Critique PR Review v4.1: Execution Depth, Live Observability, and Operator Secrets
The sandbox review no longer apologises for skipping tests. GitHub gets many small inline comments. The dashboard shows what the agent actually did. And you can finally hand it DATABASE_URL without handing it to the world.
critique.sh
Deeper than a short bot comment, quieter than a manifesto
v4.1 is a tight release. It chases a single product truth: a sandbox review should feel as specific as a great human review on GitHub, and as legible in the control plane as any other production workload.
Exploratory sandbox
The OpenCode agent runs with edit permission inside an ephemeral E2B workspace. It is instructed to git diff, search, run existing tests, author throwaway tests under controlled paths, and record a full command timeline so the report is grounded in execution, not vibes.
GitHub-shaped review density
Structured output supports a large findings array and longer bodies. The GitHub integration raises the inline comment budget and prioritises by severity so the final review reads like a human left many small, file-pinned notes instead of one vague summary.
Live activity and a canonical feed
While the session runs, we poll OpenCode session messages and surface tool calls, reasoning chunks, and errors on the review run. Open the dedicated live page to watch the model think and tools execute in order.
Operator secrets for real tests
Per-repository secrets are stored AES-256-GCM at rest, validated for safe names, and merged into the sandbox process environment so DATABASE_URL and similar values exist only when you choose to provide them.
Why v4.1 exists
The failure mode of “smart but shallow”
An automated review that sounds intelligent in aggregate but thin in the diff is worse than a noisy linter. It trains teams to ignore the bot. The successful pattern on GitHub has always been the same: many small, well-placed comments that map cleanly to specific lines, each carrying enough local context to be actionable. v4.1 is our push to make the sandbox path behave like that pattern even when the underlying model is doing heavy synthesis.
The other half is honesty about execution. If the runtime can clone the PR and run code, a review that only narrates the diff is leaving signal on the table. v4.1 rewrites the agent contract so “I did not run tests” is not an acceptable end state. The sandbox is temporary, but while it lives it is a real environment.
Exploratory review in the sandbox
From read-only opinion to verifiable work
We keep the same safety spine: the agent must not exfiltrate operator secrets in review text, and it must not mutate the remote in ways that are out of policy. Inside those rails, the lead model and the specialist subagents are now expected to behave like people who were handed a laptop with the repo already checked out at the right merge base.
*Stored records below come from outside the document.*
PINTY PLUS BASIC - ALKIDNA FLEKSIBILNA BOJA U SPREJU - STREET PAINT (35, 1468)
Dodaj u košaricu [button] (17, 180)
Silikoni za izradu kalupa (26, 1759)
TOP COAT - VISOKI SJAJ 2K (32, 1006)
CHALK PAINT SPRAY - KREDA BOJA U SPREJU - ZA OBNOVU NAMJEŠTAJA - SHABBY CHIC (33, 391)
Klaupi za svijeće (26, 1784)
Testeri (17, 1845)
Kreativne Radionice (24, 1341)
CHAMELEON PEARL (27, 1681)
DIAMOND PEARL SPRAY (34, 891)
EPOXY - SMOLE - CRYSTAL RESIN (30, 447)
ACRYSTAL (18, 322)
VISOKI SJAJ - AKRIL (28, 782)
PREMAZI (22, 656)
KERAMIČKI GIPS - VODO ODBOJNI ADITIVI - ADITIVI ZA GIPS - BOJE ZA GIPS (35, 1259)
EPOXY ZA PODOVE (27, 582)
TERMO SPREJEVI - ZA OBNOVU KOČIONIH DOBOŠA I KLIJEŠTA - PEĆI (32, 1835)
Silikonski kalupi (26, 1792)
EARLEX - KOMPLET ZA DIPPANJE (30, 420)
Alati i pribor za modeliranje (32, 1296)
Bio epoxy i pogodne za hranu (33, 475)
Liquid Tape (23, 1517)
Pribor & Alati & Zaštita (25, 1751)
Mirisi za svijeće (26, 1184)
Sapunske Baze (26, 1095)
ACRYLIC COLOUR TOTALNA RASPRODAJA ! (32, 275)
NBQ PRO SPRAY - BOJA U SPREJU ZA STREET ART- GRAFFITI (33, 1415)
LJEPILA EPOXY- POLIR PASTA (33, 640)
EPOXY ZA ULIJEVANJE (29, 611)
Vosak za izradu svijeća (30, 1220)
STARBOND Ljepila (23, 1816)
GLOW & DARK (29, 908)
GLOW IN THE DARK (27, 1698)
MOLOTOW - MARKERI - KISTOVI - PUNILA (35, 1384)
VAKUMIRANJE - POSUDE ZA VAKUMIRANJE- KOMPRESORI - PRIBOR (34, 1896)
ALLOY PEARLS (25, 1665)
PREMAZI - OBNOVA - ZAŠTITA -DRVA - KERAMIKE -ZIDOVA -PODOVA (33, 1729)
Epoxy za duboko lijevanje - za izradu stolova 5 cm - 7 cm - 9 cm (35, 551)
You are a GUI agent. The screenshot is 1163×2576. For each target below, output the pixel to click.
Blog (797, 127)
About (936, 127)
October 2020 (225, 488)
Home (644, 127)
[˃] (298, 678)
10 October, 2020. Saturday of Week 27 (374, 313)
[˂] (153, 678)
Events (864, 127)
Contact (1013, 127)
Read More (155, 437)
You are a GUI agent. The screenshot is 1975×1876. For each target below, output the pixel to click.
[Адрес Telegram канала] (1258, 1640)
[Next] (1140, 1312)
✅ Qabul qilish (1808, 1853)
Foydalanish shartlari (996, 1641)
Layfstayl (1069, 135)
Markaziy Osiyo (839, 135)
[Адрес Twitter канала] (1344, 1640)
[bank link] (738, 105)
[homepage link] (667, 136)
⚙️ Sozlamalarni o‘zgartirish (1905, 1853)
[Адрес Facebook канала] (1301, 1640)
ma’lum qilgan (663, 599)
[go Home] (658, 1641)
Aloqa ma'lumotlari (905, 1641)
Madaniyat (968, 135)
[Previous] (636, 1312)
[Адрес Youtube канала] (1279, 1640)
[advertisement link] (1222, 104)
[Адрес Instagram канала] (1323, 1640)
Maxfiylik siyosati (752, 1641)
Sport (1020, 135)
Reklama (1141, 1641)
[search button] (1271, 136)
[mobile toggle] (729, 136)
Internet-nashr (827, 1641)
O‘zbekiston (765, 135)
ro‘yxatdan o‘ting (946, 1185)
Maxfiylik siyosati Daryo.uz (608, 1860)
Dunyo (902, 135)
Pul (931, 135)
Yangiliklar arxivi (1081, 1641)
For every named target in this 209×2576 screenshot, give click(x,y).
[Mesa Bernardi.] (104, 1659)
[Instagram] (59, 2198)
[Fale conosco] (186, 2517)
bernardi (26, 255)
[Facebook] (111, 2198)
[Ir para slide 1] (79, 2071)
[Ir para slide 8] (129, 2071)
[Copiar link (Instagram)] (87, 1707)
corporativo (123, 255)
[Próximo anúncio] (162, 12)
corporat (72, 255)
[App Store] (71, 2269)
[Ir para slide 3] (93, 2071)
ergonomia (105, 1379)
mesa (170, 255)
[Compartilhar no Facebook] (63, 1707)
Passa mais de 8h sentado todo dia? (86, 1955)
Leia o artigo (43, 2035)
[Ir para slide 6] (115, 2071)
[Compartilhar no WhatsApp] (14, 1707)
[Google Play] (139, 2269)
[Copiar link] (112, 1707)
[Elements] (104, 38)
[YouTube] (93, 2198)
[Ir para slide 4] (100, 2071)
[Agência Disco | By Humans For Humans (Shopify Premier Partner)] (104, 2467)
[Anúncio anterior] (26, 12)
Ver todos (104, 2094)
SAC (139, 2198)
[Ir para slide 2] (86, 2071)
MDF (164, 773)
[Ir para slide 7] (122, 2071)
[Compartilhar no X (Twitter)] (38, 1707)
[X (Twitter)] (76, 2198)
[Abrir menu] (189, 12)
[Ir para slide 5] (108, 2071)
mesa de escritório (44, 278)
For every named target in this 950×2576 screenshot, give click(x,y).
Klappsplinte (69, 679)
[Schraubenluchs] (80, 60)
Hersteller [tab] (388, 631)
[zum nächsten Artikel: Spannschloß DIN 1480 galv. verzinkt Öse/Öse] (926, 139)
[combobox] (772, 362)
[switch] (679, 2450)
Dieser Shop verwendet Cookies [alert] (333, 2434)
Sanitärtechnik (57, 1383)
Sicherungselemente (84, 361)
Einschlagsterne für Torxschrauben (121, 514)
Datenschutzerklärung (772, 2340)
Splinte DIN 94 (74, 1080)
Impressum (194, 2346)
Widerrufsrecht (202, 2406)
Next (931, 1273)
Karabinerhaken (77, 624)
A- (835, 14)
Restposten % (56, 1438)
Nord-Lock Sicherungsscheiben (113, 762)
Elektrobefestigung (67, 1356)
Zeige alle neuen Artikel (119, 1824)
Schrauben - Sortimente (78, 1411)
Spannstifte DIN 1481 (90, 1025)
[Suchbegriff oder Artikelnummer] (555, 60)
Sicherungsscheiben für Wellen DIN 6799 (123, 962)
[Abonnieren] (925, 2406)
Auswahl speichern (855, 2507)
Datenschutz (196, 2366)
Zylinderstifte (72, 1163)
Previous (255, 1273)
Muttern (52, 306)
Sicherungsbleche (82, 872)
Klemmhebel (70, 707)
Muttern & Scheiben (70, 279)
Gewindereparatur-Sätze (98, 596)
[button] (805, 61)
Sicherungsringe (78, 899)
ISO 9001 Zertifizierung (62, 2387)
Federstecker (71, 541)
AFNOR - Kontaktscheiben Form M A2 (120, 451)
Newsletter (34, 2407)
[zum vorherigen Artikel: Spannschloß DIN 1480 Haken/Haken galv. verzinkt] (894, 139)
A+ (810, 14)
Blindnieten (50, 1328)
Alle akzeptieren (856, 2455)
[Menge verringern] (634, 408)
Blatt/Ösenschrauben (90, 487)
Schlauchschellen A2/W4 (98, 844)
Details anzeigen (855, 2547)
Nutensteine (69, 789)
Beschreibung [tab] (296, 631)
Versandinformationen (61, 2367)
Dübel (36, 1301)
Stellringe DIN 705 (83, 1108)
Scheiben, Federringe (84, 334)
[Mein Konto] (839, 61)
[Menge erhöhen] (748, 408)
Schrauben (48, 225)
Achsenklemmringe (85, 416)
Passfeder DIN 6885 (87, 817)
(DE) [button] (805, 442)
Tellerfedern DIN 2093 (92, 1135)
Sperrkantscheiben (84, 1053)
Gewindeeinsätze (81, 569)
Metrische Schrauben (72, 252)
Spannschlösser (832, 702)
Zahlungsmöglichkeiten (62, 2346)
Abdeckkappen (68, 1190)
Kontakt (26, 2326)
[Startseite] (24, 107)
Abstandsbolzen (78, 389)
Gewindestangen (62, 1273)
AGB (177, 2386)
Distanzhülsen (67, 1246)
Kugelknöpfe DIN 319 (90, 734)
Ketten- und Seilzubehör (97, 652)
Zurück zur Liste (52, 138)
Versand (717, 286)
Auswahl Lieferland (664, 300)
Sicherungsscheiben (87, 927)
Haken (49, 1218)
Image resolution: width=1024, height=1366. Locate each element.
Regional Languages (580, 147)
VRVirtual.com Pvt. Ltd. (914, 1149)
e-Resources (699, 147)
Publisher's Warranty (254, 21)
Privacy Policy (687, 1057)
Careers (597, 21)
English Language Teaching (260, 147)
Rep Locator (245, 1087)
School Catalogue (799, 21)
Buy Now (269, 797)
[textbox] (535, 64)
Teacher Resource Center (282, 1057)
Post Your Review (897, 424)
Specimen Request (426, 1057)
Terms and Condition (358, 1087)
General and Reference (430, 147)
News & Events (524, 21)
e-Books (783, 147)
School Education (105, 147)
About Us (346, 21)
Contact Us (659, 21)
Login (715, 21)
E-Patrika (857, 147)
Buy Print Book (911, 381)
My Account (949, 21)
Concretely, that means reading the change set with git and ripgrep, running existing tests or targeted subsets when the project supports it, and when necessary, creating scratch tests or one-off scripts in designated locations. The OpenCode config grants edit rights because an exploratory review without the ability to write a small failing test is a review that is guessing about edge cases.
Structured output that can carry the load
Schema limits are a product feature
If you cap the body at a few kilobytes and the findings list at a handful of entries, the model is forced to compress away nuance. We raised the limits on the sandbox JSON schema on purpose: longer per-finding text, more suggested tests, a wider command timeline, and more subagent detail. The lead model is still constrained by the skill definition, but the container is no longer the bottleneck at ten pages of “please shorten.”
The schema is not an academic exercise. It is the join between a messy runtime and a clean GitHub surface. A bigger container lets the model keep intermediate clarity without shoving everything into a single paragraph that humans will not read on the PR page.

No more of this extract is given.